Ante semejante espectáculo que se avecina “la más alta ocasión que vieron los siglos pasados, los presentes, ni esperan los venideros”, escribiría más tarde Miguel, y teniendo en cuenta que si además salía mal en el mejor de los casos terminaría cargado de cadenas de por vida o en el fondo del Jónico, no es de extrañar que a pesar de los ruegos de sus compañeros y la indicación de su capitán para permanecer bajo cubierta, por no encontrarse en condiciones de guerrear o por ser la fuerza de socorro, que permanece bajo cubierta y aparece en apoyo en los momentos de compromiso, la que como soldado bisoño le correspondía (los lugares de riesgo y por tanto de más honor, son para los veteranos) dicen que Miguel (y existe testimonio escrito de ello) se puso en pie y rogó a su capitán que le colocara en el lugar más peligroso, y tras decirle éste que se quedara tranquilo donde estaba, repuso: “Señores ¿qué se diría de Miguel de Cervantes? En todas la ocasiones que hasta hoy en día se han ofrecido de guerra a su majestad, he servido como buen soldado; y así ahora no haré menos, aunque esté enfermo y con calenturas.”  Fue pues destinado con doce hombres a defender la zona del esquife una de las más importantes para el control de la nave y por tanto de las más atacadas. Empezada la batalla las galeras turcas que les superan en un cincuenta por ciento atacan entre otras a la Marquesa y allí, donde deseaba, en lo más recio de la pelea, en la zona del esquife, Miguel y sus compañeros de gloria reciben una lluvia de fuego de arcabuz que paran con sus cuerpos; recibe dos heridas en el pecho y una en el brazo izquierdo; tratan de apartarlo del combate mostrándoselas pero él henchido de bravura les grita “El soldado más bien parece muerto en la batalla que libre en la fuga… Las heridas del rostro y de los pechos, estrellas son que guían a los demás al cielo de la honra” y ahí continuó hasta que terminó todo (justamente lo mismo que cualquier mandatario de hoy haría en defensa de los intereses de España).
Digan lo que digan quienes se encargan de quitar merito a los actos de los demás y a pesar de que la mayoría de los datos de que disponemos fueron narrados por Miguel o extraídos del interrogatorio (que se conserva en el archivo de indias) de testigos que el mismo y su padre aportaron para optar a un puesto de relevancia en América; debió de ser sin duda meritoria la actuación del joven Cervantes, cuando en una batalla en la que se estima intervinieron más de 100.000 soldados y en la que hubo más de 30.000 muertos y 14.000 heridos, el propio don Juan de Austria se interesa por uno de estos últimos, por Miguel y además le concede cuatro ducados de aumento de los de su paga. Y debieron ser grandes también las heridas sufridas cuando se temió su muerte primero y al parecer necesitó hasta seis meses para recuperarse en la ciudad de Messina. Paradojas del destino, condenado a perder la mano derecha por la corte de Felipe II, escapa y es en defensa de los intereses de éste cuando pierda la izquierda. Aunque no la perdió físicamente y parece ser que aunque inútil, tampoco lo era del todo; hasta el punto de que si bien lucía con orgullo el apelativo de “El manco de Lepanto” por lo que ello significaba, también es igual de cierto que había quien lo nombraba como “El manco sano”.

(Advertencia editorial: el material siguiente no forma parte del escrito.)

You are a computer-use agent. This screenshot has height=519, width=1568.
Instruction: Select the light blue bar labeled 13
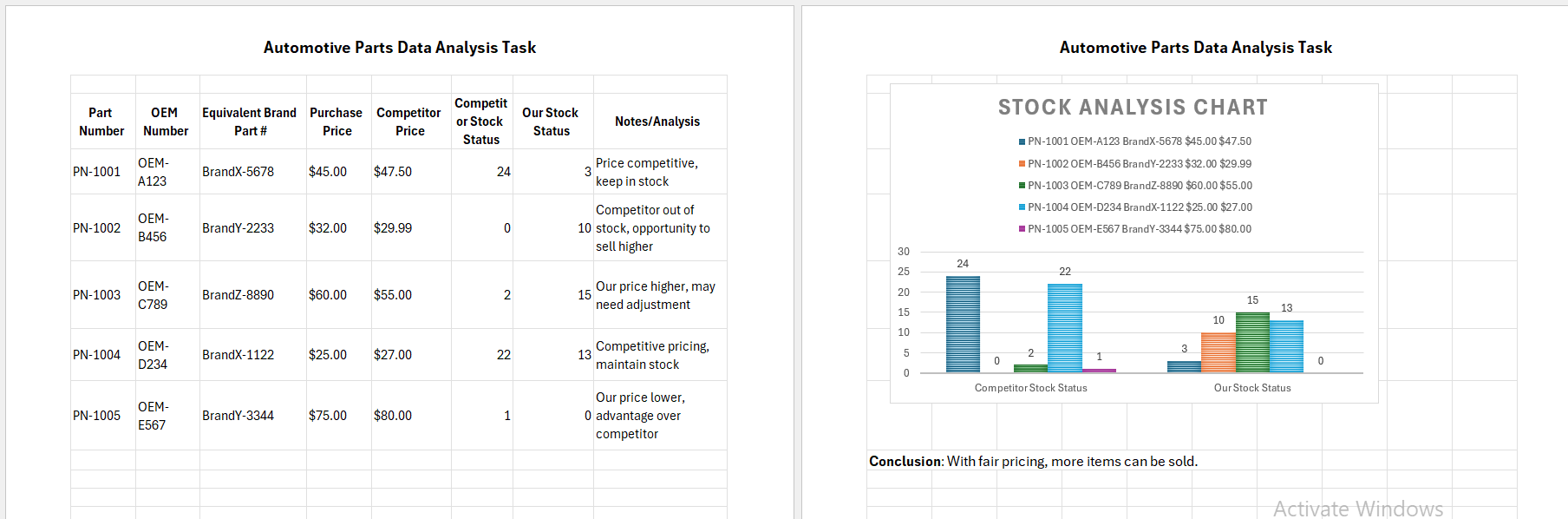[x=1286, y=346]
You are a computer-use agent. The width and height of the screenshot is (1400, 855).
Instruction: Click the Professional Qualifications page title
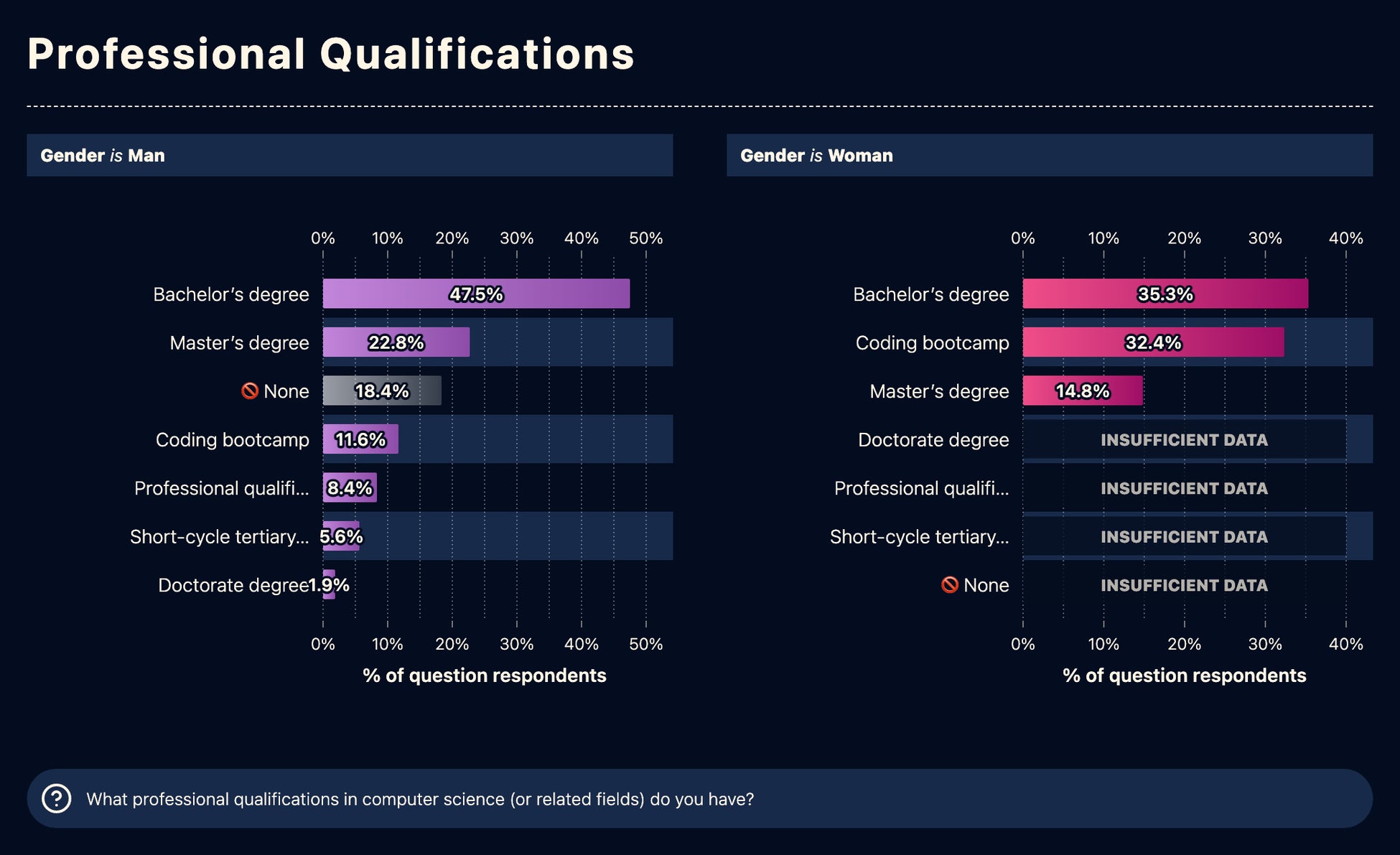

Cuenta una tradición popular que el Papa Pio V durante el tiempo que duró la expedición se dedicó al rezo del rosario y que el día de la batalla salió de su capilla anunciando que la Virgen había concedido la victoria a la cristiandad. Una vez se confirmó el triunfo sobre el hereje turco, instauró la celebración de la Virgen de las Victorias. Años más tarde Gregorio XIII cambio la denominación por la de Virgen del Rosario y desde entonces el 7 de octubre y en conmemoración de la victoria en Lepanto los católicos de medio mundo rezan el rosario aunque la mayoría de ellos sin saber el porqué.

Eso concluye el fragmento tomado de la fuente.